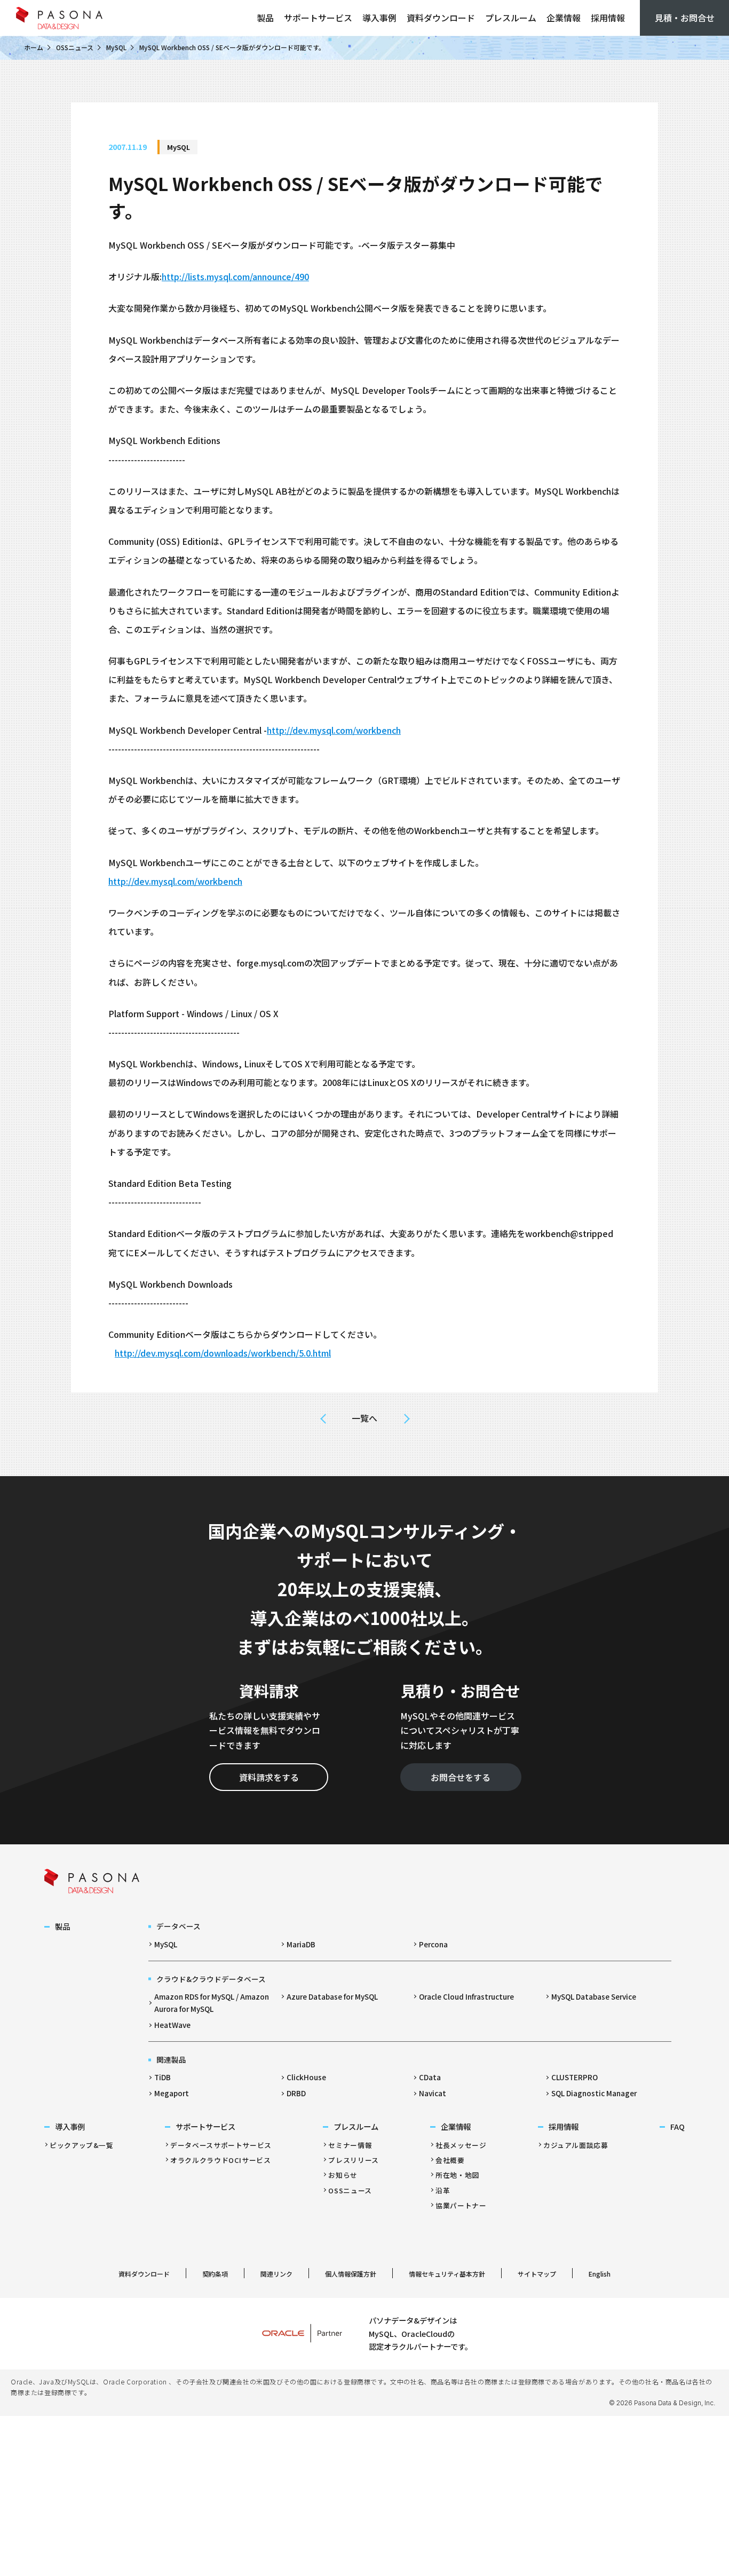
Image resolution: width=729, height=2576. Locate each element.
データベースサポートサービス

• • •

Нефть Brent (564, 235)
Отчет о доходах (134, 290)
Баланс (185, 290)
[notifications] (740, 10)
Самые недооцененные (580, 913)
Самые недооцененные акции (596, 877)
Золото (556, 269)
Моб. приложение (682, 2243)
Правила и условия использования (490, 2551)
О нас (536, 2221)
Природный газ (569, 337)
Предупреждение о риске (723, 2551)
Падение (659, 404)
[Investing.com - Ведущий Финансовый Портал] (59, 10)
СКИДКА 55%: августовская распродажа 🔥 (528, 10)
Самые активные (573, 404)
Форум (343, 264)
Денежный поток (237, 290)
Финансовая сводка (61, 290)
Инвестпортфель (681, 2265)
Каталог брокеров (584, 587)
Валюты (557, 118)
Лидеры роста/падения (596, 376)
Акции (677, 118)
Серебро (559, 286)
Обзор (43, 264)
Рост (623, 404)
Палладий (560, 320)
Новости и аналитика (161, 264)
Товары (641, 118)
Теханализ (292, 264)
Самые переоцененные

• • •

WORK REQUEST: From the data above, return every line from the line that has "Правила и условия использования (490, 2551)" up to and including the line that has "Самые переоцененные", exactly.

RESPONSE:
Правила и условия использования (490, 2551)
О нас (536, 2221)
Природный газ (569, 337)
Предупреждение о риске (723, 2551)
Падение (659, 404)
[Investing.com - Ведущий Финансовый Портал] (59, 10)
СКИДКА 55%: августовская распродажа 🔥 (528, 10)
Самые активные (573, 404)
Форум (343, 264)
Денежный поток (237, 290)
Финансовая сводка (61, 290)
Инвестпортфель (681, 2265)
Каталог брокеров (584, 587)
Валюты (557, 118)
Лидеры роста/падения (596, 376)
Акции (677, 118)
Серебро (559, 286)
Обзор (43, 264)
Рост (623, 404)
Палладий (560, 320)
Новости и аналитика (161, 264)
Товары (641, 118)
Теханализ (292, 264)
Самые переоцененные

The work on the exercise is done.